Representative experience*

  • Advising Senior Secured Noteholders, and Receivers and Managers, in relation to security enforcement to recover outstanding debt in respect of HK$6.8 billion senior secured notes issued by a subsidiary of Hong Kong-listed Goldin Financial Holdings Limited.
  • Advised Kaisa Group, a Hong Kong-listed real estate company operating in China, on the restructuring of over US$3 billion in offshore liabilities. Named “Restructuring Deal of the Year” for 2017 at the IFLR Asia Awards.
  • Advised majority noteholders in relation to winding up of LDK Solar Co. Limited, and subsequently acted for the Cayman Islands court appointed Joint Official Liquidators.
  • Advised PT Berlian Laju Tanker, Indonesia’s largest oil and gas shipping firm, in connection with its US$1.85 billion second-round consensual restructuring. Named “Restructuring Deal of the Year” for 2016 at the IFLR Asia Awards.
  • Advised a group of bondholders on the restructuring of foreign currency convertible bonds issued by Jaiprakash Power Ventures Limited.
  • Advised an ad hoc group of noteholders in relation to the cross-border restructuring of more than US$700 million offshore debt of LDK Solar.
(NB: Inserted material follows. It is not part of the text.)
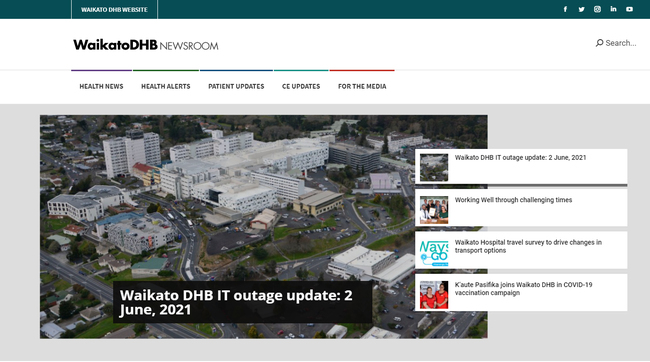Open Working Well through challenging times article
The height and width of the screenshot is (362, 650).
pyautogui.click(x=513, y=200)
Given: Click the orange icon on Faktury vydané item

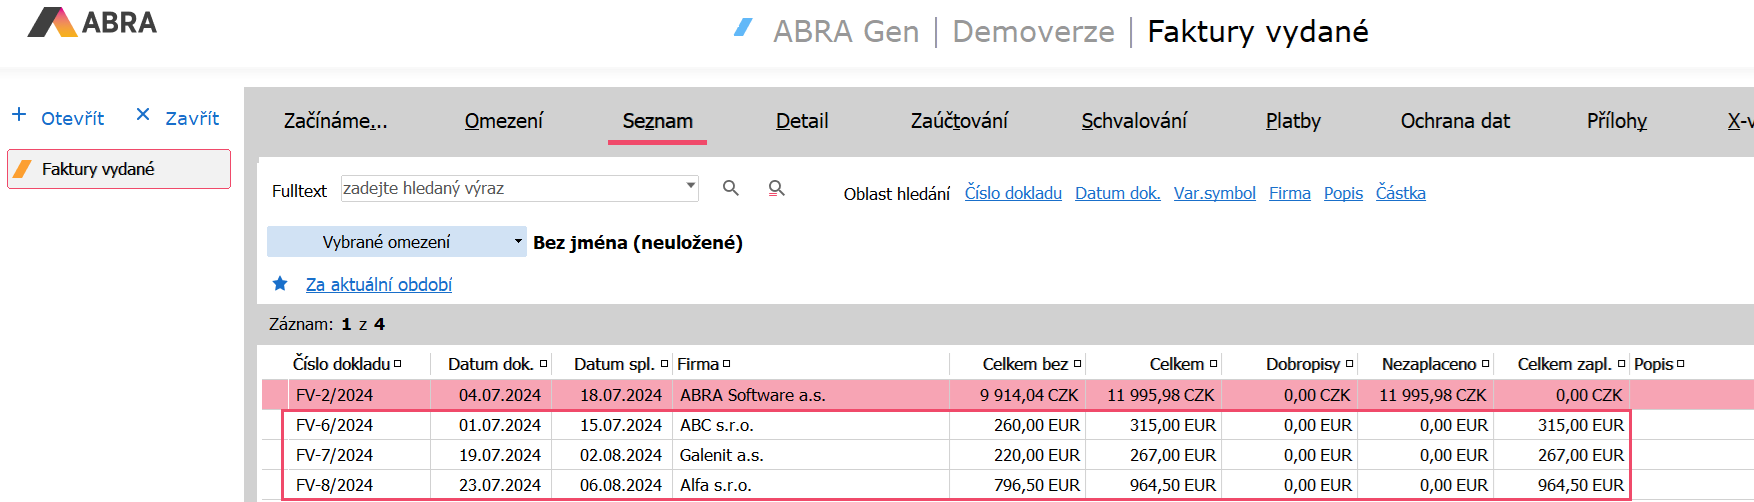Looking at the screenshot, I should (x=22, y=169).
Named 2015 “Finance Deal of the Year for Restructuring & Insolvency” by The Asian Lawyer and shortlisted for IFLR 2015 “Restructuring Deal of the Year”.
  • Advised the Fitness First group on its global financial and operational restructuring, including the restructuring of A$910 million secured facilities through a debt for equity swap, the disposal of non-performing clubs, and a recapitalization of the restructured group.
  • Advised a member of the TPG-led consortium on the restructuring of Alinta Energy's A$2.6 billion debt facility through creditors' schemes of arrangement, effecting a debt for equity swap and the transfer of the restructured group to a new lender-controlled entity.
  • While on secondment, advised Bank of America Merrill Lynch in its capacity as an adviser and syndicated lender in the successful TPG/Carlyle sponsored A$2.7 billion LBO of Healthscope, Australia's second biggest private hospital operator.
  • Advised the liquidators of Australian investment bank, Babcock & Brown Limited (In Liq), in relation to their investigations and examinations into the collapse of the parent entity of the Babcock & Brown Group.
  • Advised the liquidators of Lehman Brothers Australia Limited (In Liq) in relation to the claims made by and against the company.
  • Advised the agent for the secured lenders, and subsequently the receivers and managers, of Redbank Project and Redbank Construction.
  • Advised the foreign representative of a Korean shipping company in Australia’s first application for recognition of a foreign main proceeding under the Cross-Border Insolvency Act 2008 (Cth) (UNCITRAL Model Law).
  • Advised a bondholder in relation to the voluntary administration and receivership of the Connector Motorways Group, which owned and operated the Lane Cove Tunnel, a major public-private partnership (PPP) infrastructure project in Australia.
  • Advised the trustee for debenture holders, and subsequently the receivers and managers, of lease finance company, Elderslie Finance Corporation Limited (Receivers and Managers Appointed) (In Liq), which collapsed in July 2008 with debts of A$400 million, including negotiating and documenting the informal workout of a complex securitization structure involving numerous financiers.
  • Advised liquidators, voluntary administrators, and receivers and managers in relation to a number of high profile Australian insolvency proceedings, including MF Global, HIH Insurance Limited, and New Cap Reinsurance Limited.
  • Advised the trustee of the sovereign wealth fund of the Republic of Nauru, the Nauru Phosphate Royalties Trust, in relation to commercial disputes in Australia.

*Includes matters handled prior to joining Weil.